Learning to Fly
Have you ever wondered what qualifications are needed to fly a hot air balloon, and how you go about gaining them?
Ballooning can often be thought of as a sport to which only a few lucky people get the opportunity to participate, but this is far from the truth.
By joining a local club such as the OBC a new member can come along to balloon meets and get to know more about ballooning in general, and maybe help out with rigging, inflating, retrieving and flying with some of the other members of the club. By doing this, you will amass a great deal of knowledge and simple ballooning etiquette, and maybe even the desire to go one further and train for your own pilot’s licence.
Some trainee pilots 'hook-up' with an existing team and are invited to fly using their equipment, but the majority find it far easier to take the plunge and actually buy their own kit. The cost of a hot air balloon and all the associated equipment can vary depending on exactly what you want and the budget you have, but a rough guide to buy new would be approximately the price of a medium range car, up to the Rolls Royce version with all the extras. Second hand balloons are offered in a wide price range and there are some fabulous balloons on the market ready to snap up, but if considering second hand, ensure you have an independent, experienced pilot on hand to help and advise. Some trainee pilots even club together and form a syndicate sharing the equipment, the crewing and the flying/training time.

◆ QUESTIONS ◆
1. According to the ballooning passage, how does a new member benefit from joining a local club and taking part in balloon meets?
2. List every activity that the ballooning passage says a new club member might help out with at balloon meets.
The items that come after this point bear no relation to the ballooning passage.

◆ INFORMATION PROVIDED ◆
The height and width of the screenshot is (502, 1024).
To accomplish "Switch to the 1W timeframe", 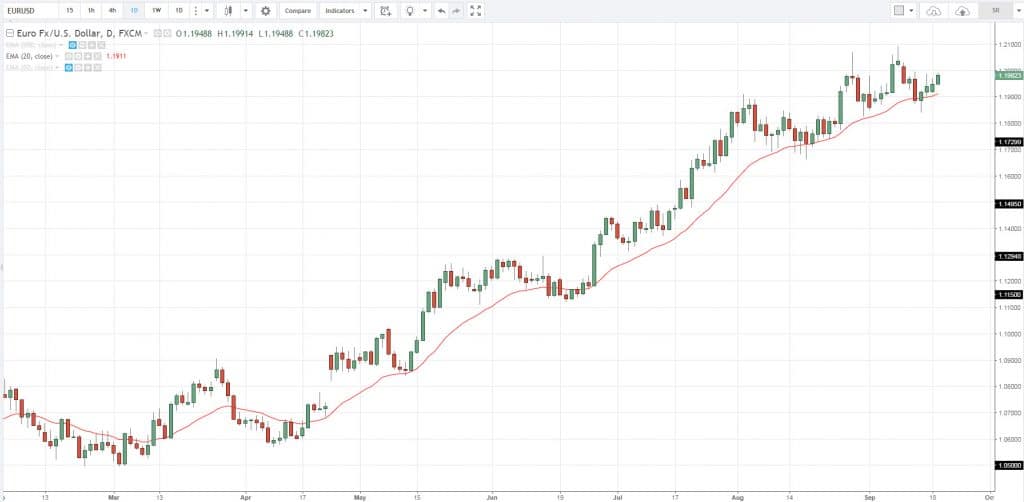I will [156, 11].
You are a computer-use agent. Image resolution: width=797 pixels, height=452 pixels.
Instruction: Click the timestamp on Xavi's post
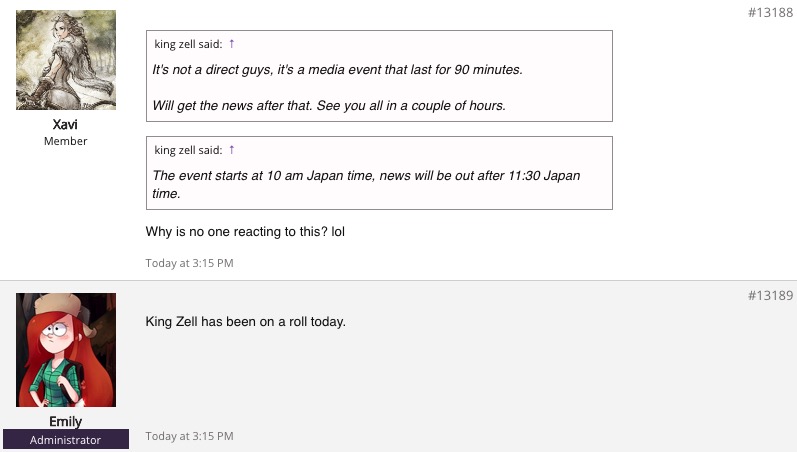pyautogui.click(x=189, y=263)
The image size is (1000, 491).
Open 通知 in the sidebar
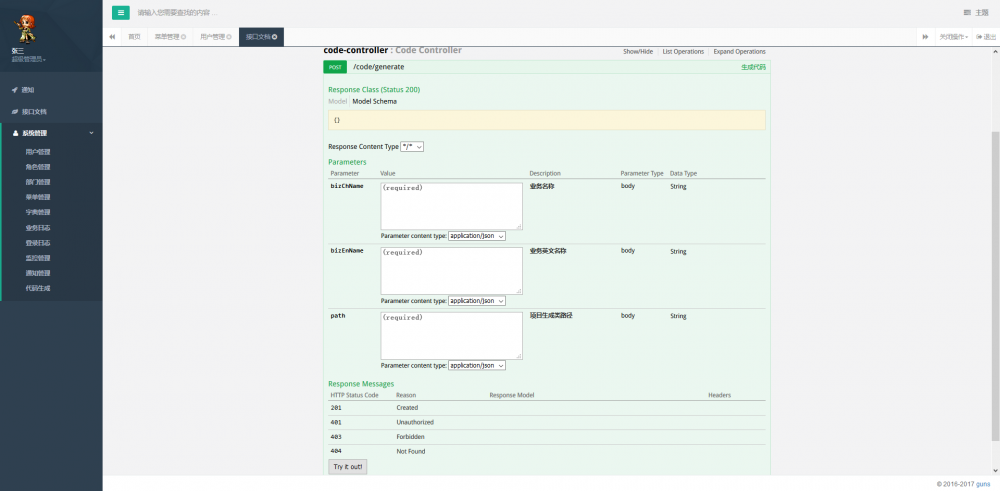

◆ EXERCISE RESPONSES ◆
1. Coming to meets and helping out with other club members lets a new member build up a great deal of knowledge and simple ballooning etiquette. It may even spark the desire to train for a pilot's licence.

2.
- Rigging
- Inflating
- Retrieving
- Flying with some of the other members of the club